## TASK PROMPT
In the entries that follow, which lines hold the string "this"? List them.

## SOURCE DATA
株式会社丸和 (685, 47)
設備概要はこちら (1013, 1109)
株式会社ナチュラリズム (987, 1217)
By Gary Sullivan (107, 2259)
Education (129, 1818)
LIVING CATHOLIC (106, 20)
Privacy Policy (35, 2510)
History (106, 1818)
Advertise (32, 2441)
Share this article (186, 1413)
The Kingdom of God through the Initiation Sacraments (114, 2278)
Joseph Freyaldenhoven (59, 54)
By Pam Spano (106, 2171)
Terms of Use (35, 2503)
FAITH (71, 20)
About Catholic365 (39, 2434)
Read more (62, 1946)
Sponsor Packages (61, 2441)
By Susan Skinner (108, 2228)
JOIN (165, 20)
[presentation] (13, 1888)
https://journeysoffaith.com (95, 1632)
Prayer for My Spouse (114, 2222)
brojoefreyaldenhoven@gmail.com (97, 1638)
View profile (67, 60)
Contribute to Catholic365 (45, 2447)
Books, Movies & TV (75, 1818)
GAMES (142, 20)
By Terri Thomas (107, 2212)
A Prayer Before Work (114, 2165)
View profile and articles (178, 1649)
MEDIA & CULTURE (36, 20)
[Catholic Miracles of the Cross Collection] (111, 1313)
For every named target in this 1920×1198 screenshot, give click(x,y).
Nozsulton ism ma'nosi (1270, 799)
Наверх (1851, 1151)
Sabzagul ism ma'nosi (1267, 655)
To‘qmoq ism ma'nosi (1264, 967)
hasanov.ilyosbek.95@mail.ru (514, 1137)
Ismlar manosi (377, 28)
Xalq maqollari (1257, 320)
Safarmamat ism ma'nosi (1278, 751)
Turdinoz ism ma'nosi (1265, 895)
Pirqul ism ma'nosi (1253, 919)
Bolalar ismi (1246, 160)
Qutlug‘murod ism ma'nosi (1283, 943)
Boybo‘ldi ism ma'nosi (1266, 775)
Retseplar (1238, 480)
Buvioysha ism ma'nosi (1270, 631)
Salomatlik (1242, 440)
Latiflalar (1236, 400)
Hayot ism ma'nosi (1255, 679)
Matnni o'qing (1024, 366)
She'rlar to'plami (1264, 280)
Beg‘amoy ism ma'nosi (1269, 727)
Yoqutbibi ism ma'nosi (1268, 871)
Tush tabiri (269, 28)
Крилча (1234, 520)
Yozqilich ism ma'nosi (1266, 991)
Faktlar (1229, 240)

## RESPONSE AREA
Share this article (186, 1413)
For every named target in this 1920×1198 screenshot, give click(x,y).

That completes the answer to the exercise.